Walk into any GPU-buying conversation and the first number on the table is peak FLOPS. It is the number on the marketing slide, the number in the model name's spiritual ancestry, the number people compare across cards like horsepower. For training, it is even the right number to care about. For serving a model to users, it is mostly a distraction — and the reason is buried one line lower on the same spec sheet.
Decode is a memory problem wearing a compute costume
An LLM does two very different things at inference time. Prefill ingests your prompt: it runs the whole input through the model in parallel, a dense matrix-matrix operation that genuinely saturates the Tensor Cores. This is the compute-bound phase, and FLOPS matter here.
Then comes decode — generating the answer one token at a time. Each new token is a matrix-vector product: load the entire set of model weights out of HBM, multiply against a single token's worth of activations, append to the KV cache, repeat. At small batch sizes the arithmetic intensity of this loop is on the order of one or two FLOPs per byte moved — hundreds of times below what the GPU's compute roofline can absorb. The Tensor Cores sit mostly idle, waiting on memory. The wall the clock hits is how fast the card can stream weights and KV cache out of HBM, not how fast it can multiply.
For most production agents, decode dominates the wall-clock time. Which means the spec that governs your throughput is memory bandwidth, and the spec that governs your batch size — and therefore your throughput-per-dollar — is VRAM capacity.
You are not buying a calculator. You are buying a memory bus with a calculator attached.
The H200 is the experiment that settles the argument
You do not have to take the theory on faith, because NVIDIA shipped the controlled experiment. The H200 is the same Hopper compute silicon as the H100 — identical 989 dense BF16 TFLOPS, identical FP8 Tensor Core rates, zero extra math. The only thing that changed is the memory: 141GB of HBM3e at roughly 4.8TB/s, against the H100's 80GB at ~3.35TB/s.
If inference were compute-bound, that swap would do nothing. Instead, NVIDIA's own TensorRT-LLM numbers show the H200 delivering up to ~1.9x the Llama-2-70B throughput of an H100. Same FLOPS, nearly double the tokens — the entire gain comes from ~1.4x the bandwidth and the headroom to hold a bigger batch. It is the cleanest natural experiment in the lineup, and it points one direction: for decode, memory is the performance.
Why the KV cache makes capacity non-negotiable
The second-order reason capacity matters is the KV cache. Every active sequence keeps a key-value cache that grows with its length, and the total grows with how many sequences you batch concurrently. The PagedAttention work behind vLLM exists precisely because naive KV-cache allocation fragmented GPU memory so badly that systems wasted most of it, capping how many requests they could batch.
That is the whole game in high-concurrency serving: weights take a fixed slice of VRAM, and whatever is left is the budget for batched KV cache. A card with more capacity holds more concurrent sequences, which raises throughput on the same memory-bound decode loop. This is why an H200 or a Blackwell B200 (192GB, ~8TB/s) is what you reach for when the workload is long-context and high-concurrency — not because they compute harder, but because they hold more and stream faster.
Where each card actually lands
- A100 80GB — still a perfectly good workhorse at ~2.0TB/s and widely available. Its real limitation is that it predates Hopper, so it has no native FP8. You miss both the FP8 throughput and the FP8 KV-cache memory savings that let newer cards stretch further. Fine for BF16 inference; not the frontier.
- H100 SXM — the high-throughput serving default, and the card every benchmark is normalized against. FP8 via the Transformer Engine, 3.35TB/s, 80GB.

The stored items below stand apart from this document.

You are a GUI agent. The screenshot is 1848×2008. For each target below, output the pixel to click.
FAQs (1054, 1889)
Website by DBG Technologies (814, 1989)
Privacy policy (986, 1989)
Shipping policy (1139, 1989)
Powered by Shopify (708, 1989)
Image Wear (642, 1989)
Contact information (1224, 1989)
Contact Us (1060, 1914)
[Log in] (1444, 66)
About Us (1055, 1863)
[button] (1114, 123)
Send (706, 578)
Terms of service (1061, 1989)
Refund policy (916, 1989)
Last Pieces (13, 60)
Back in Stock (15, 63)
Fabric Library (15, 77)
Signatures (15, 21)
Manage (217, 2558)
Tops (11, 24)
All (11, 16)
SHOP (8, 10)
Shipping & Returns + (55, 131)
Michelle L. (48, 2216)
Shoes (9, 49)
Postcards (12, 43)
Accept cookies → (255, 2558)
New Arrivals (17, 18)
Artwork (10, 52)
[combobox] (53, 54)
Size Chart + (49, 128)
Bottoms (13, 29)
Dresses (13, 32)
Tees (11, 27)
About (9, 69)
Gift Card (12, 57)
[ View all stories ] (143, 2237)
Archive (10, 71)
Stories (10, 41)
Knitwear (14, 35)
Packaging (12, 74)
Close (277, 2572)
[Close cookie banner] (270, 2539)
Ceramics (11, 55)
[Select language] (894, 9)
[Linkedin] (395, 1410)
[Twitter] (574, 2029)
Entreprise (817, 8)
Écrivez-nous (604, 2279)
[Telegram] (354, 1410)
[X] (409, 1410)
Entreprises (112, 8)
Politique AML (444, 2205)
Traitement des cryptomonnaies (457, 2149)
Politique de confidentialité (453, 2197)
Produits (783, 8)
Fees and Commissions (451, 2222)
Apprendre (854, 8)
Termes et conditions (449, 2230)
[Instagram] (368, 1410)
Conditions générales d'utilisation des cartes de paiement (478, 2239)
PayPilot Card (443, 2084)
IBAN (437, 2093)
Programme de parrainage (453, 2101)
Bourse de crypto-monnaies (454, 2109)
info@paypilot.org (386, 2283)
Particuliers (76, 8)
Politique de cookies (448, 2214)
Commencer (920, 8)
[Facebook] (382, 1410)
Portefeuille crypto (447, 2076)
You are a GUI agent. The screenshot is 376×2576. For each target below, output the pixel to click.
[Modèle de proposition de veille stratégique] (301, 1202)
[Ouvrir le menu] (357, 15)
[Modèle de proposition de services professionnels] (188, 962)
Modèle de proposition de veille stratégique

- H200 — the same chip with the memory it always wanted. The pick when context length or concurrency is your bottleneck, which for agent workloads it usually is.
- L40S — the seductive line item. Its Ada FP8 compute (~362 dense BF16 TFLOPS) is respectable and its price and 350W TDP are friendly. But at ~0.86TB/s GDDR6 and 48GB, it is bandwidth- and capacity-starved for large-model decode — roughly four times less bandwidth than an H100 SXM. Excellent for small models, prefill, and vision; a cost trap if you put a 70B model behind it and expect serving throughput.
The corollary buyers keep missing: a card that looks weaker on the FLOPS line (H200 vs anything compute-heavier) can win on serving, and a card with strong FLOPS but weak memory (L40S) will underperform its own spec sheet on big models. Pick the engine — vLLM, TensorRT-LLM, or TGI — for the software ergonomics. Pick the GPU for bandwidth and capacity, and let the FLOPS be a tiebreaker.
Spec figures are drawn from NVIDIA's published datasheets and product pages; the H200-vs-H100 throughput uplift is NVIDIA's own TensorRT-LLM benchmark. Cloud rental prices vary widely by provider and are deliberately omitted here as too volatile to cite as fact.